Toutes choses égales par ailleurs, les entreprises qui devraient avoir à s'acquitter d'une contribution au titre de l'OETH seront donc heureuses de pouvoir continuer à réduire son montant en déduisant leurs achats auprès d'ESAT et d'entreprises adaptées. Car, en effectuant de tels achats, elles font une triple action : pour elles-mêmes, en acquérant des biens et des services dont elles ont besoin pour leur fonctionnement courant ; pour leurs finances, en réduisant, par ces achats, le montant de leur contribution ; pour leur responsabilité sociale, en recourant à des achats responsables auprès de prestataires qui concourent directement, eux, à l'emploi de quelque 110 000 travailleurs en ESAT et 40 000 en entreprise adaptée.

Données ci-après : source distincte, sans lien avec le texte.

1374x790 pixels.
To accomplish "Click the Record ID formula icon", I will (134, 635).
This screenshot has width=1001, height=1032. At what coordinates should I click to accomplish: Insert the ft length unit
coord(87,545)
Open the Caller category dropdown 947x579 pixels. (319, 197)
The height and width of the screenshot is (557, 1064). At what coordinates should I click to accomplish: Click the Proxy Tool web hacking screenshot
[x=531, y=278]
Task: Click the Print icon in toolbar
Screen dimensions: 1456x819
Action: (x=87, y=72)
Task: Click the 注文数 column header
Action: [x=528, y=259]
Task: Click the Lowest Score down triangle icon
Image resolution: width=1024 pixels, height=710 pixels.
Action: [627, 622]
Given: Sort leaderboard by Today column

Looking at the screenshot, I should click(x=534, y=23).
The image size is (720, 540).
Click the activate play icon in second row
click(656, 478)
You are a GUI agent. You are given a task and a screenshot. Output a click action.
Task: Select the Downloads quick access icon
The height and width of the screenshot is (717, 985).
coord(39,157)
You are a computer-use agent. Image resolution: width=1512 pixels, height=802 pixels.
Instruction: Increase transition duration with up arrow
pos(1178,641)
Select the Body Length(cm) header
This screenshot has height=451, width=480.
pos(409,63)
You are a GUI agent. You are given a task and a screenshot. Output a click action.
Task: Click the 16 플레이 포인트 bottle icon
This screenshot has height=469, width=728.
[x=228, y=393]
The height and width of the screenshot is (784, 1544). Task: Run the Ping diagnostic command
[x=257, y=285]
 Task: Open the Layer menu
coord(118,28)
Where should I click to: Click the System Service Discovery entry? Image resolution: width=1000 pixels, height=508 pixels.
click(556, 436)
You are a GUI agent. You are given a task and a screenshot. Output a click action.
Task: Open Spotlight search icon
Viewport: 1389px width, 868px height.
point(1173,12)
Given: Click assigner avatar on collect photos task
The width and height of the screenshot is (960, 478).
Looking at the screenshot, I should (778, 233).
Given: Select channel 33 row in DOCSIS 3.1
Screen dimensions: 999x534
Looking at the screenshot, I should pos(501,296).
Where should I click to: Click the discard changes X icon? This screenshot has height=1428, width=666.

Le dispositif de déduction devrait donc être en définitive assez simple, même si les discussions sont en cours pour savoir s'il faut permettre de déduire l'intégralité d'une facture de sous-traitance ou s'il faut limiter cette déductibilité à la seule partie se rattachant à la main-d'œuvre concernée.

L'intention du Gouvernement est en tout cas très claire. Elle est de continuer à valoriser le recours à un secteur adapté et protégé, qui joue un rôle majeur dans les parcours d'emploi de quelque 130 000 travailleurs handicapés, et que nous entendons bien renforcer, avec la création de 40 000 emplois dans le secteur adapté d'ici à 2022 et un soutien public porté à 500 millions d'euros, conformément à l'engagement conclu le 12 juillet dernier avec l'UNEA, l'Union nationale des entreprises adaptées, l'Unapei et APF France handicap.

M. le président. Je vous remercie, madame la secrétaire d'État. Vous n'êtes venue que pour une question, mais vous avez pris votre temps pour y répondre.

La parole est à M. Guillaume Chevrollier, pour répondre à Mme la secrétaire d'État.

M. Guillaume Chevrollier. Merci, madame la secrétaire d'État, de cette réponse qui – je l'espère – dissipera les inquiétudes des associations de parents de personnes handicapées. Nous serons vigilants s'agissant de la rédaction du décret. Je sais que nous partageons tous, ici, l'objectif de construire une société plus inclusive ; nous serons donc, sur ce dossier, mobilisés et attentifs.